Working at Resting

My company has a "use it or lose it" policy when it comes to vacation: you can't carry your days into the next year, because the point of vacation is to take it and not to bank it.  With my work anniversary coming up, I have a day or two unused so have to use it or else I will lose it.  Looking ahead at this a few weeks back, I had feared I wouldn't be able to extricate myself from meetings and deadlines, but that doesn't seem to be the problem now.  My problem now seems to be that I have forgotten how to rest.

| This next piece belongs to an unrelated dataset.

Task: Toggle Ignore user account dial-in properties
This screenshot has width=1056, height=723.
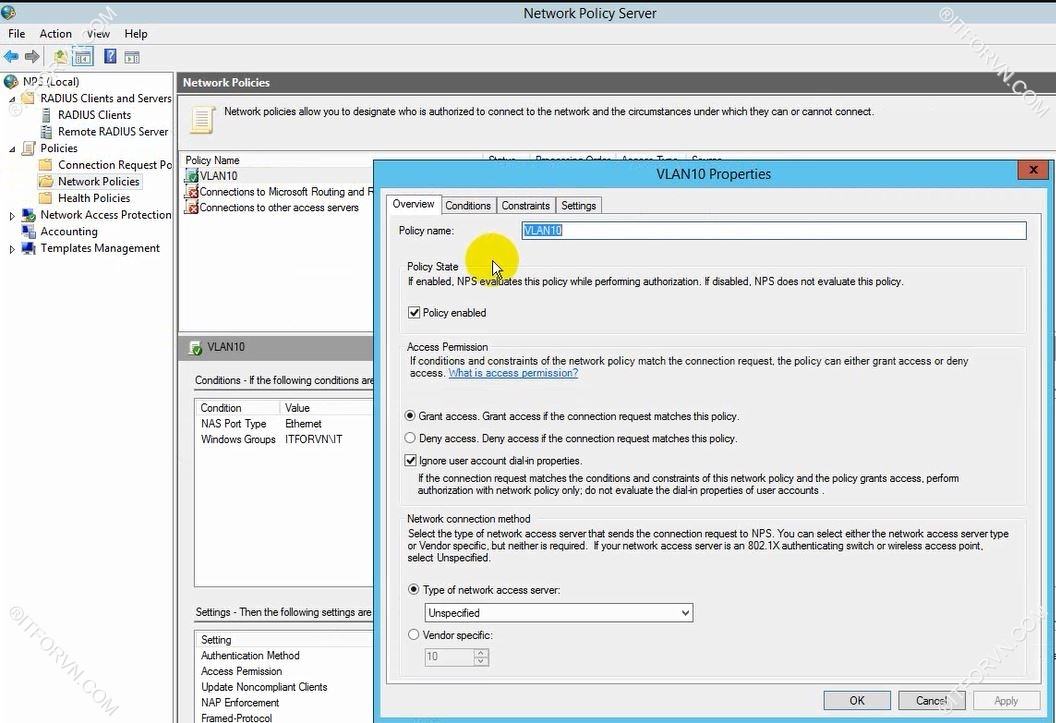Action: (410, 461)
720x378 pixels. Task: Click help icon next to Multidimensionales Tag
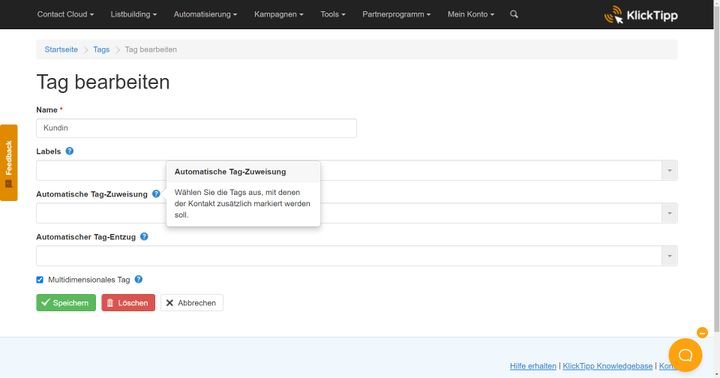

You know you're busy when, if given the opportunity to rest, you don't know what to do with yourself.  Meaning that you've run yourself so ragged that you no longer remember how to rest.  This is bad for someone who believes in the importance of and mandate to rest, as deemed by my God, who Himself rested on the seventh day after creating the whole world.  He invites us into that rest, as a way of being like Him, recharging (unlike Him, we grow weary and need to take breaks), and trusting in His provision (that work that looms over our heads, we'll just have to believe it can wait for a moment). 

Between deadlines at work, getting ready for the class I'm teaching starting next week, and responsibilities on the kid and home front, I've been spinning my plates frantically, with hardly a moment to catch my breath.  So it would seem that a day or so to be still would be welcomed.  And yet here I am treating this blessing in the same way I have treated the rest of my life: with an eye to efficiently maximizing the time.  As in, how can I best rest?

It seems absurd to think this way, and it is.  Perhaps this is part of the discipline of resting: to be confronted with our inability to be still and trust our God in the stillness.  Absent actually doing it, we can lose touch with how to do it; but having the regular practice of doing it reminds us of this important spiritual barometer.  I am failing in this area, but thankful for the opportunity to measure myself and realize this.  Let's hope I rest well, whatever that means.